GIVEN RECORDS:

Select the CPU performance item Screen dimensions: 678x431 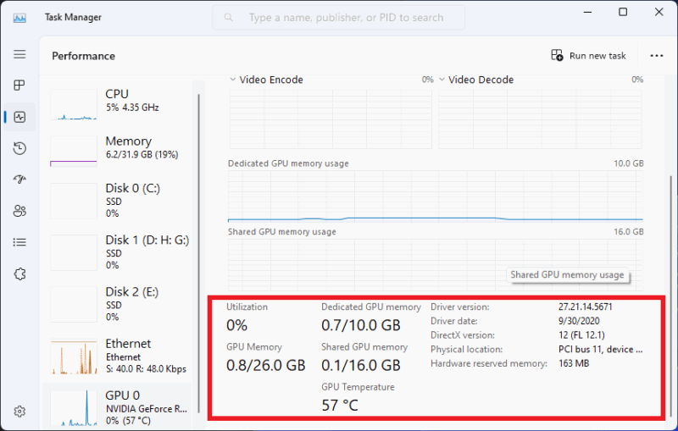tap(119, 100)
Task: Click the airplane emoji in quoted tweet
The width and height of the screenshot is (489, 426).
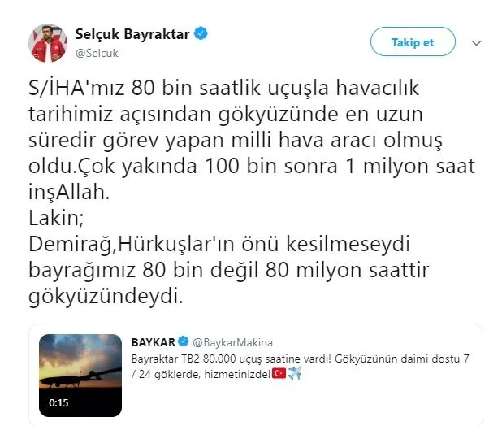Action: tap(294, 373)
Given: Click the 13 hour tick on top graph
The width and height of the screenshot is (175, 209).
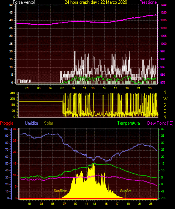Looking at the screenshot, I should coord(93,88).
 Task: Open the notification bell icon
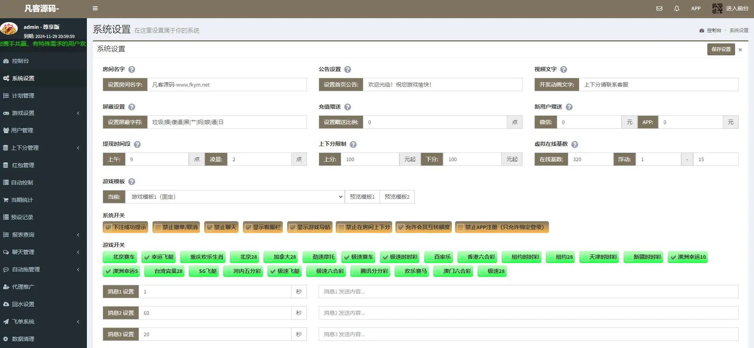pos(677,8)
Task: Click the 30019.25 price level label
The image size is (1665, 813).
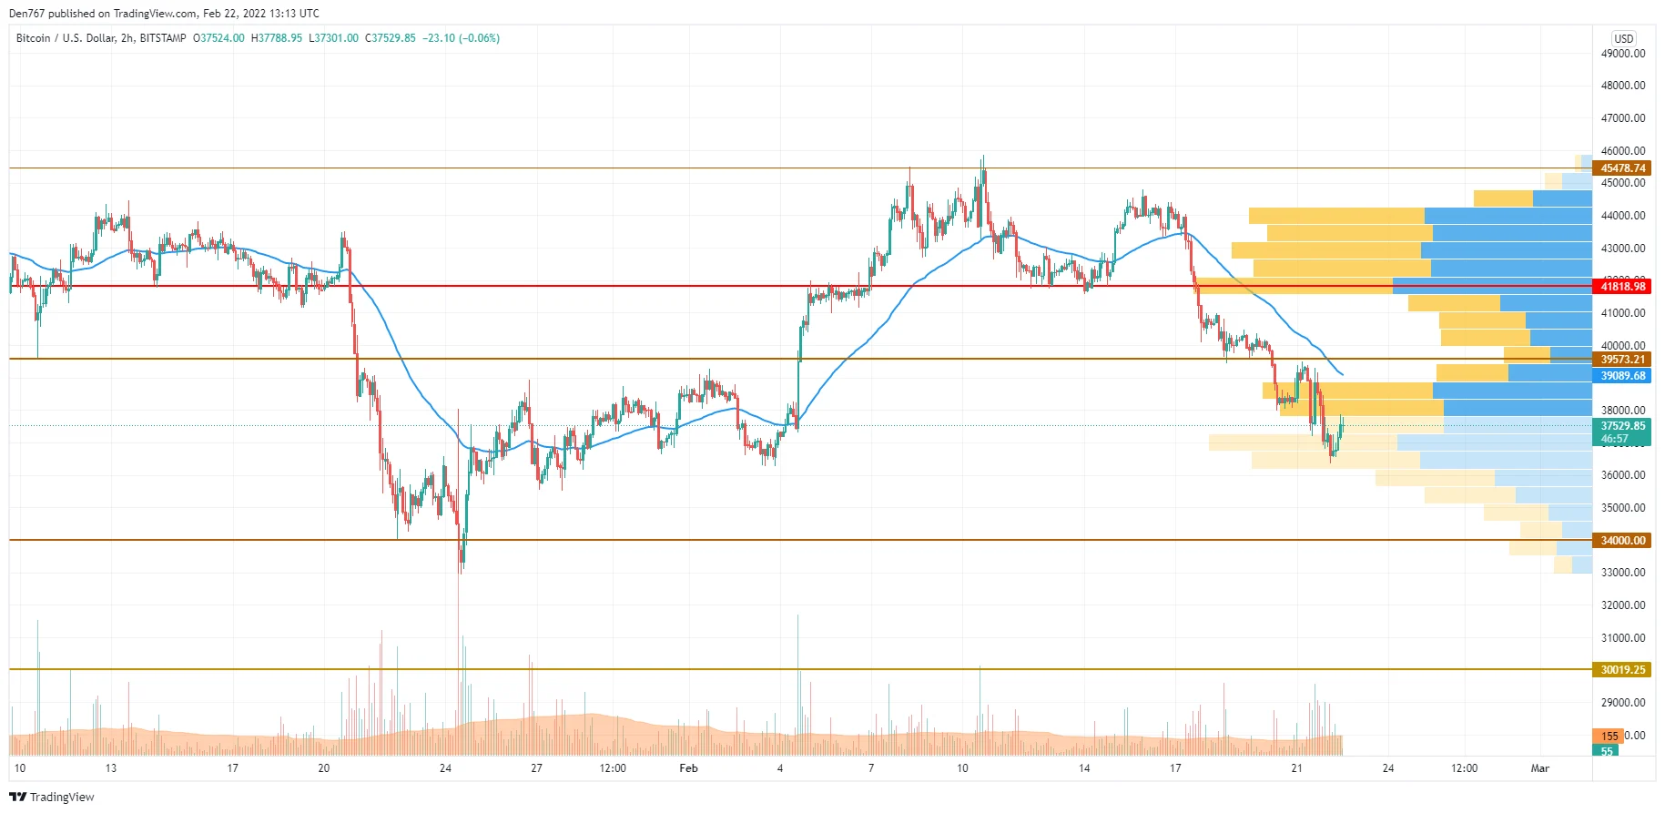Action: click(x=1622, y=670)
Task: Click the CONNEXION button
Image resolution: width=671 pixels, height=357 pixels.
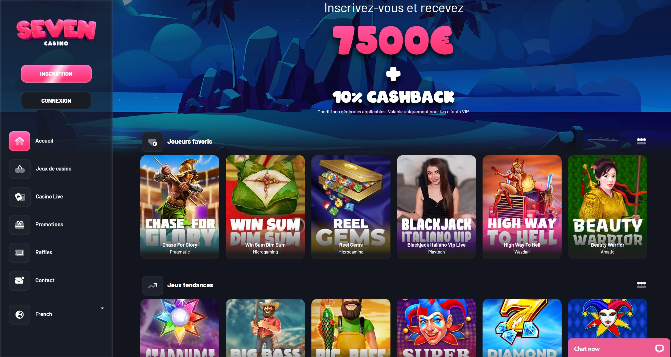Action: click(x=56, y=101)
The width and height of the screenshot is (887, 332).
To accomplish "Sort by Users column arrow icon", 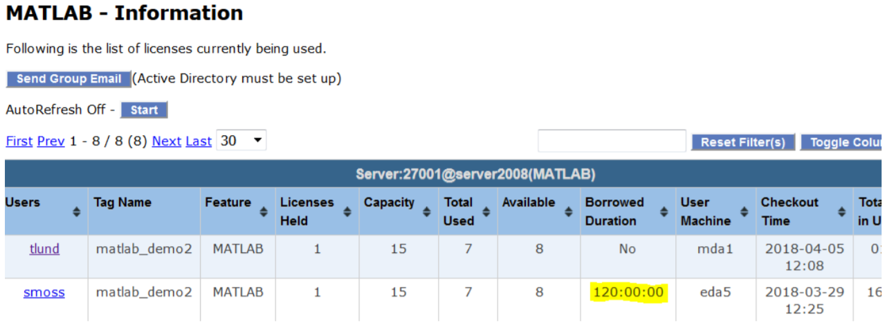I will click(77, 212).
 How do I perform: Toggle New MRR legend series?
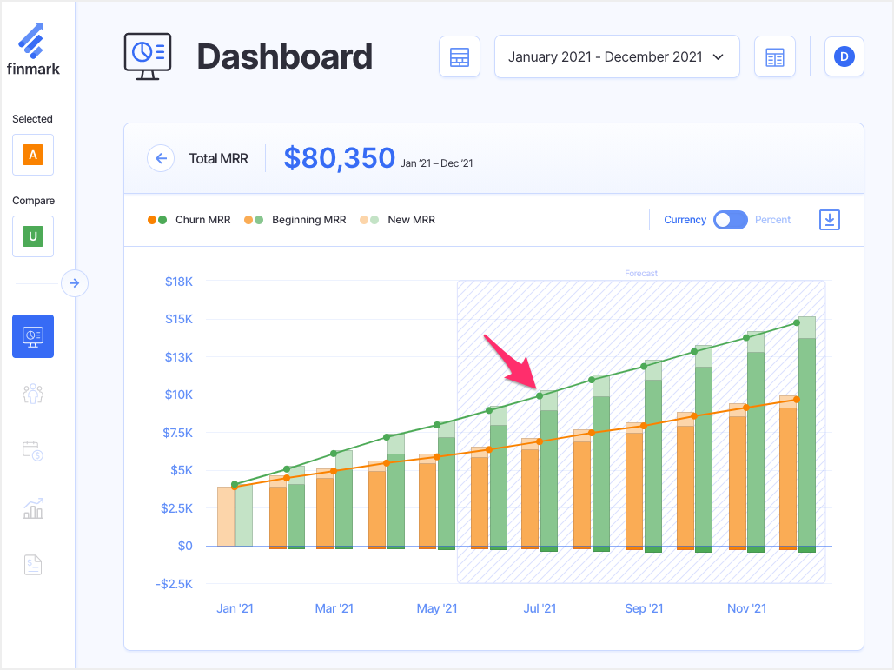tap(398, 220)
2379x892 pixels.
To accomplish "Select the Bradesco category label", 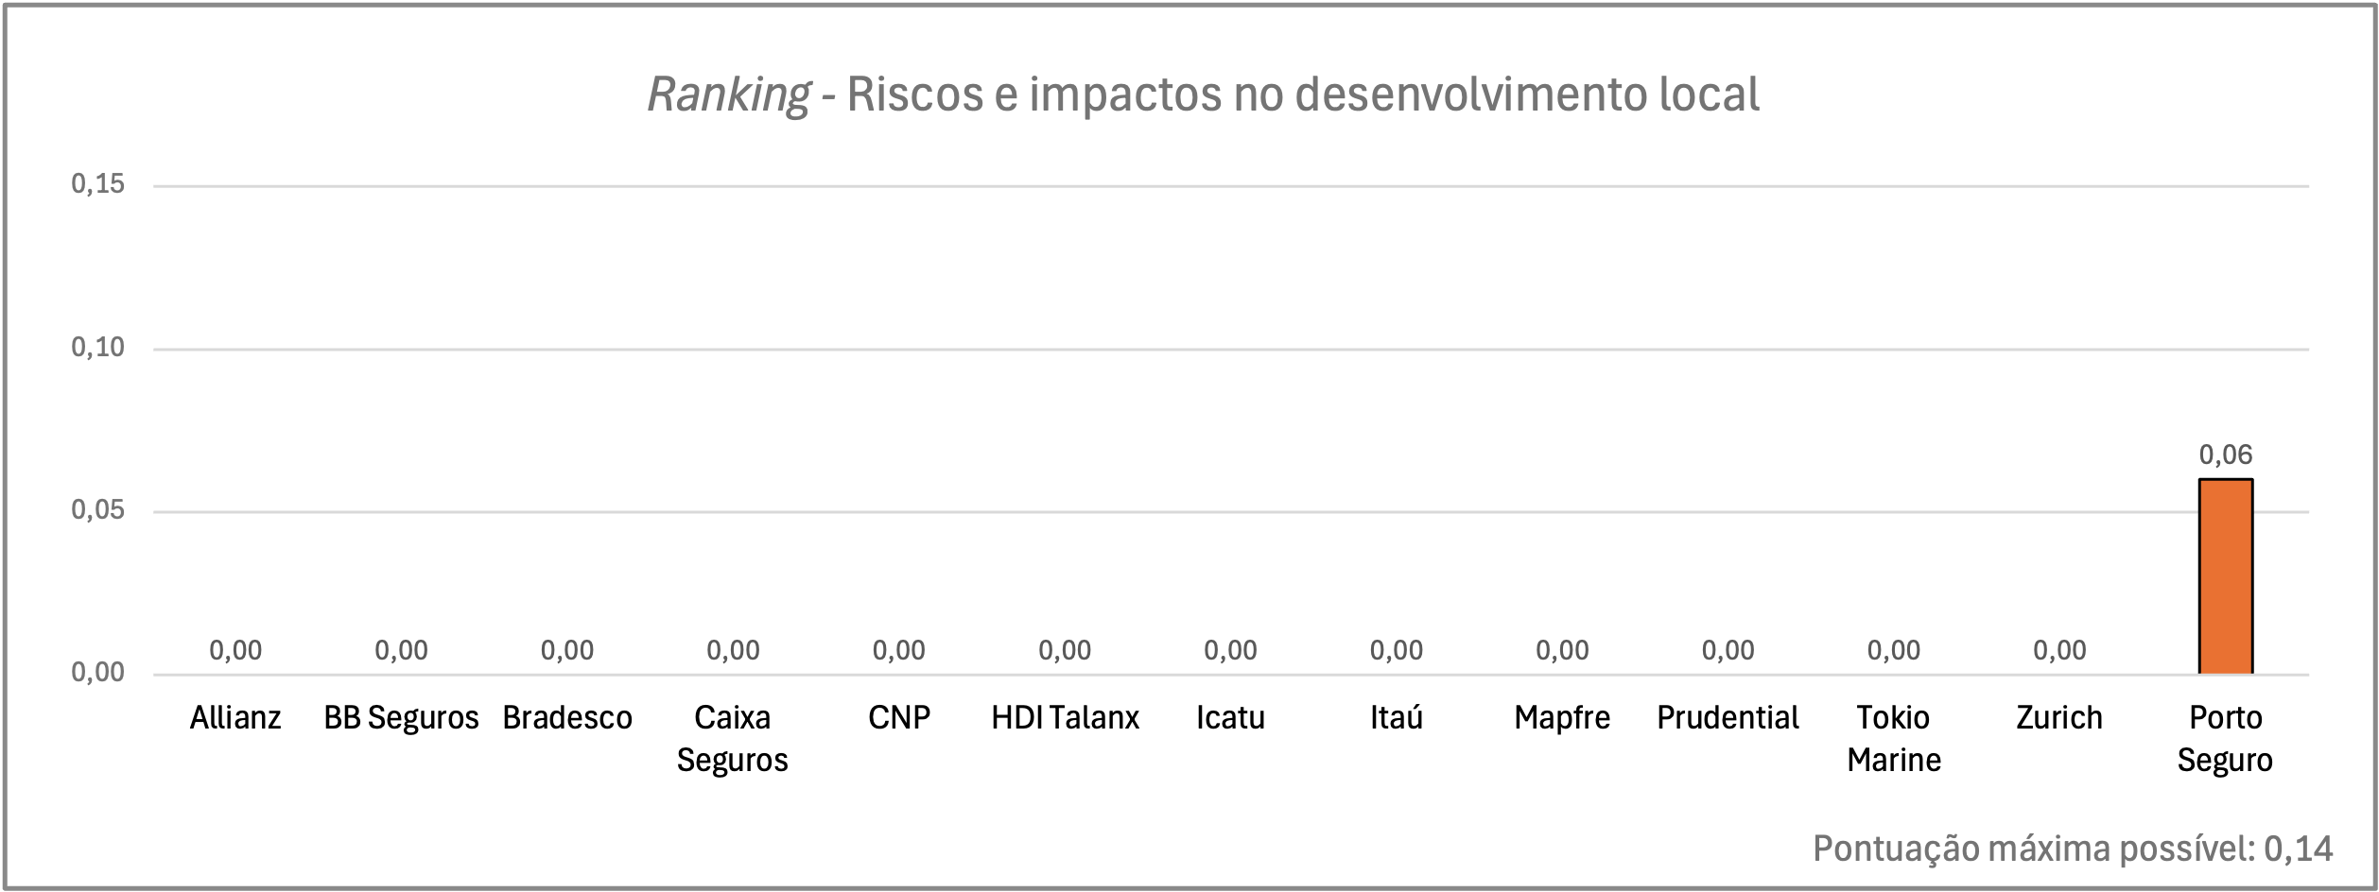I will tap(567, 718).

PROBLEM DETAILS:
Everything above from the line with "Task: Click the 30019.25 price level label" through the line with "The width and height of the screenshot is (887, 332)." should be retyped exactly, and nothing else; omit pictures.

EXERCISE ANSWER:
Task: Click the 30019.25 price level label
The image size is (1665, 813).
Action: click(x=1622, y=670)
Task: Click the CONNEXION button
Image resolution: width=671 pixels, height=357 pixels.
Action: click(x=56, y=101)
The width and height of the screenshot is (887, 332).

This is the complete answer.